Nah, don’t quit. I think survival of the fittest can certainly include fittest in the sense of intelligence, and gaining knowledge. Modern medicine has made incredible strides in the past few decades in understanding the intricacies of the body. With AIDS research; a greater understanding of the immune system. With cancer research; understanding of cell mutations. With depression and other brain disorders; understanding neurotransmitter systems. And on and on.
The intricacy of understanding is often brought about by good minds wanting to overcome the plight of others who suffer disease, and want to help overcome that suffering. I’d call that compassion, a mighty nice form of evolution.
In other words, we value Timmy as an equal human being, and not a diminished body.
I think a better question to be asking would be how is drastically-lowered infant mortality and drastically-lengthened lifespans coupled with exploding population numbers going to affect the longterm survival of the human species? Part of that equation is that more people are living longer due to medical advances, but I think the problem is more in terms of sheer numbers of humans on the planet, polluting with wastes and consuming resources, rather than our race being weakened by medicine stepping on evolution’s toes. In my opinion, anyway.
Well, while from a purely selfish point of view I’m very glad that Mom survived her 3yo-lung-infection (which led to my no-lung-infections-self and Lilbro-no-lung-infections and Middlebro-3yo-lung-infection), there are some aspectes in which modern medicine is, IMO, overdoing it.
Overuse of medications is one; often the campaigns to get people to “not self-medicate”, instead of getting people to “stop grabbing leftover antibiotic when all you have is the common cold”, gets people to “freak out and go to the ER when they have a headache because, you know, taking a tylenol without the doctor having said so for this particular headache I have today might be self-medication” (those campaigns need to define “standing orders”).
Another is the mistaking of “endure” and “live”. When someone is dying, the doctors know it, the family knows it, there’s no way they can be healed, they are worse and worse every day, they’re eating up the emotional and financial resources of half a dozen relatives… who are the doctors helping, by insisting on every procedure that can elongate heartbeat for another week? We refer to the aneurysm that nailed Dad after three years fighting cancer as “the favor” (not in front of SiL-the-doctor, of course).

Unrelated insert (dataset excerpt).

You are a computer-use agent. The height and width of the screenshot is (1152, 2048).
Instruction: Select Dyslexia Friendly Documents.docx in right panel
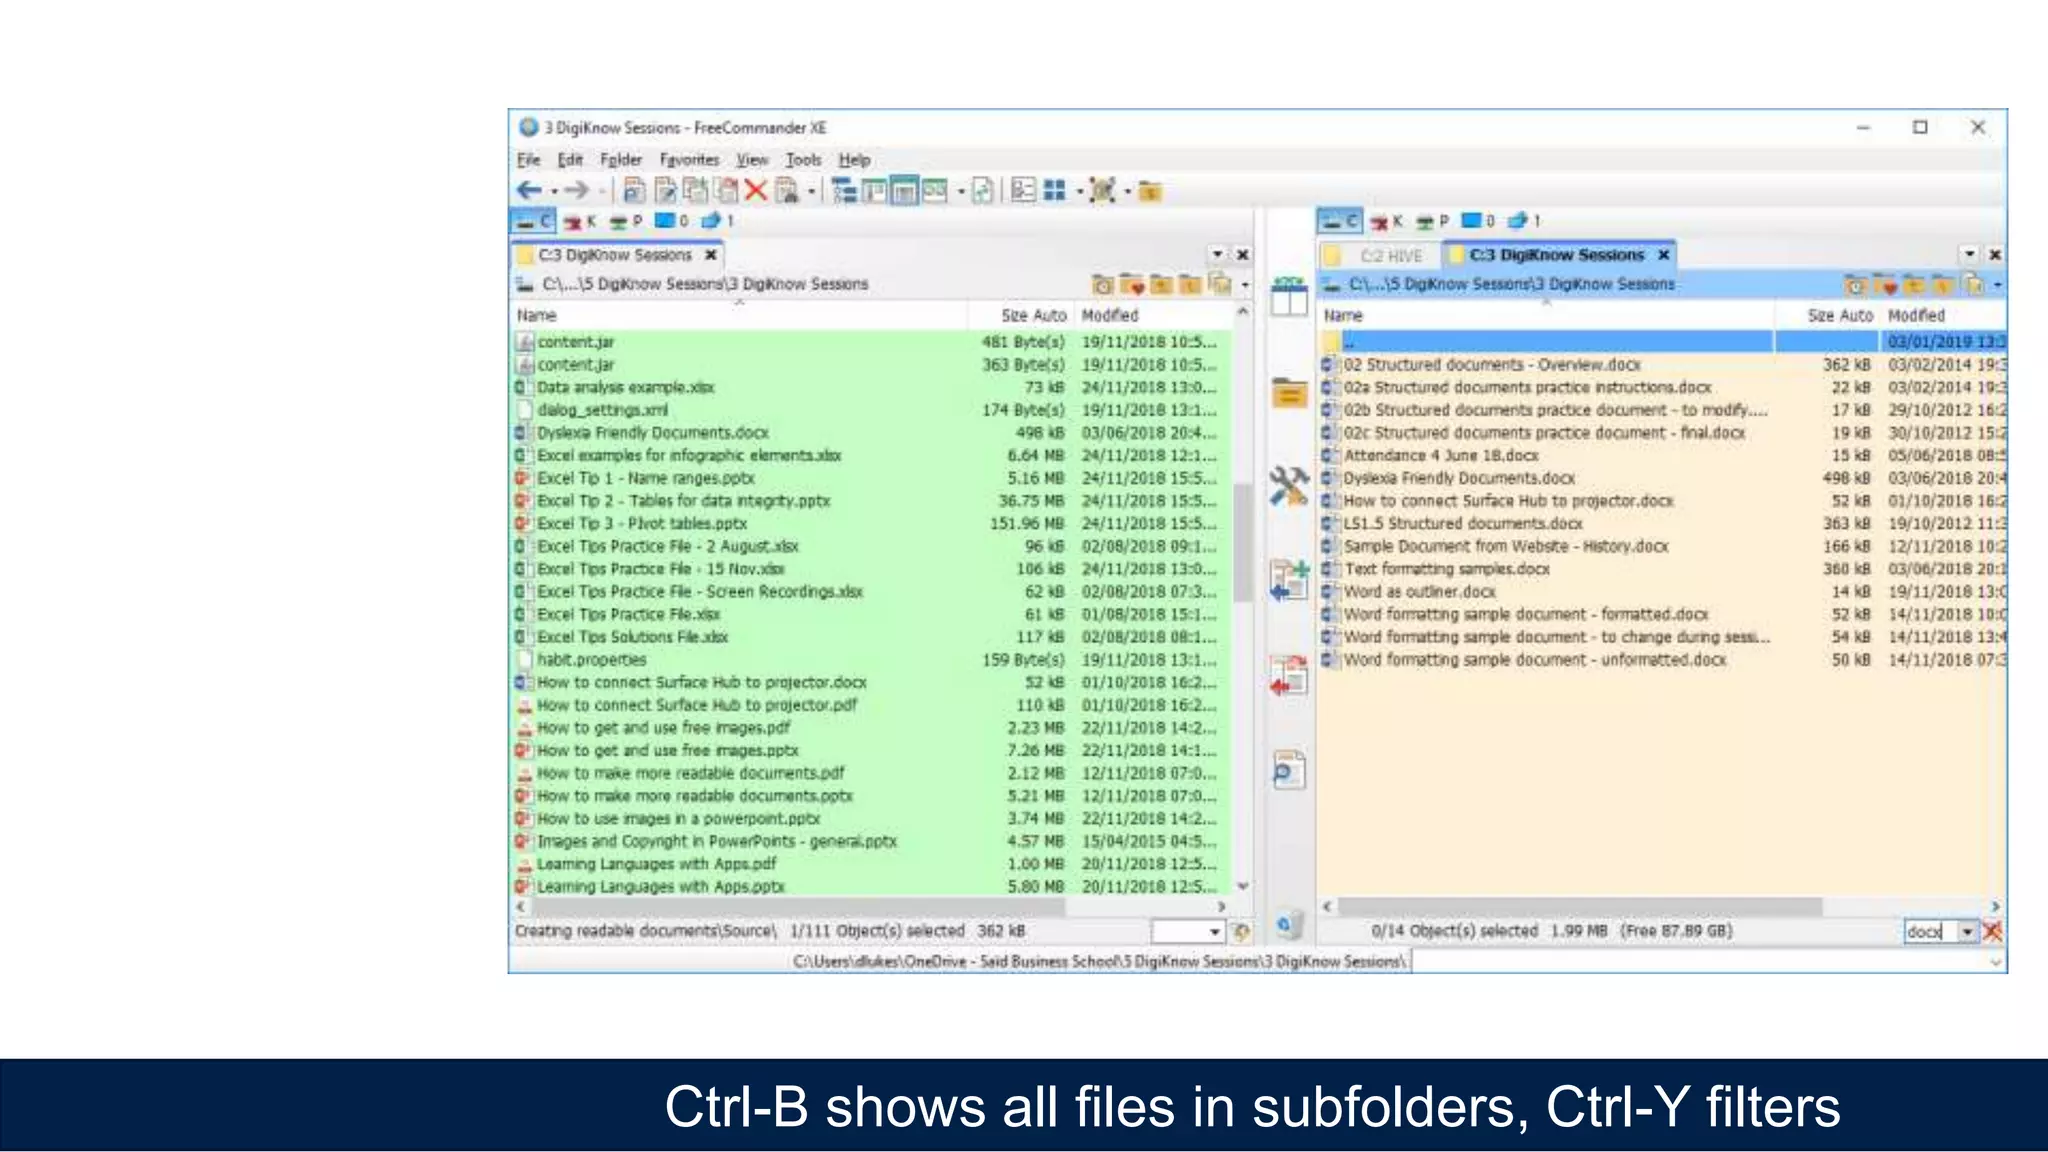click(x=1458, y=478)
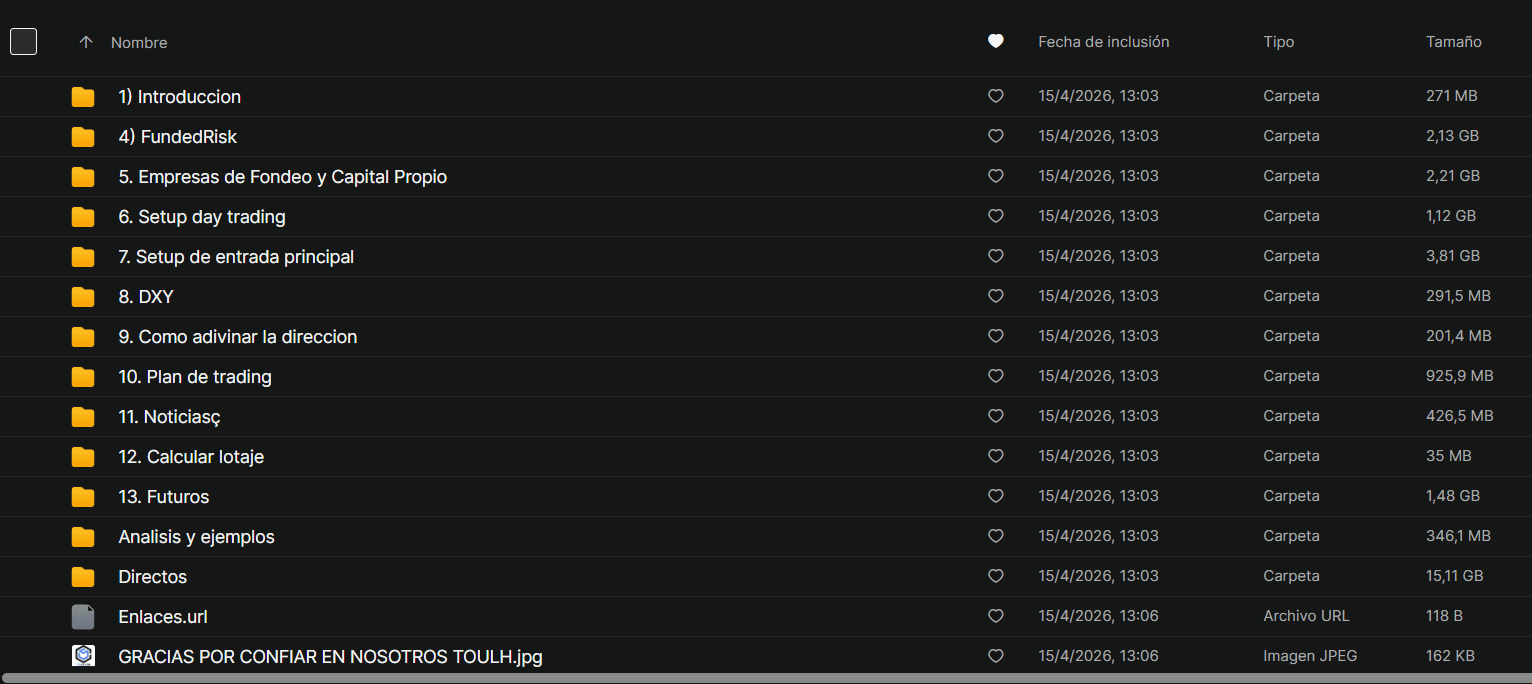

SiL’s father has ALS. She recently sort-of-apologized to Mom for having thought, years ago, that Dad, Mom and myself weren’t “bouncing happily off the walls” whenever she came to visit (which in those three years she did about half a dozen times, and most of those at the time of the wedding)… now she’s realized that compared with that kind of physical and emotional drain, whether someone has bought one new T-shirt at Mango or two is “so fuckin’ bloody important, dearie, ask me if I fuckin’ care.”
That’s part of the drastically-extended lifespans - we’re so against euthanasia here in North America, but I think people don’t understand end of life issues and are simply terrified of them. When people get too old, or too sick, they quite often just want to die. It’s not a bad thing, it’s not “against God’s plan” - if you’re helping an old person live longer than they want to through medical intervention, chances are YOU are the one going against “God’s plan.” When your body wears out, what is more natural than dying? But we have hospital wards throughout North America that are basically warehouses for old people who have all but left their bodies already and aren’t doing anything but waiting to die, and that just isn’t right.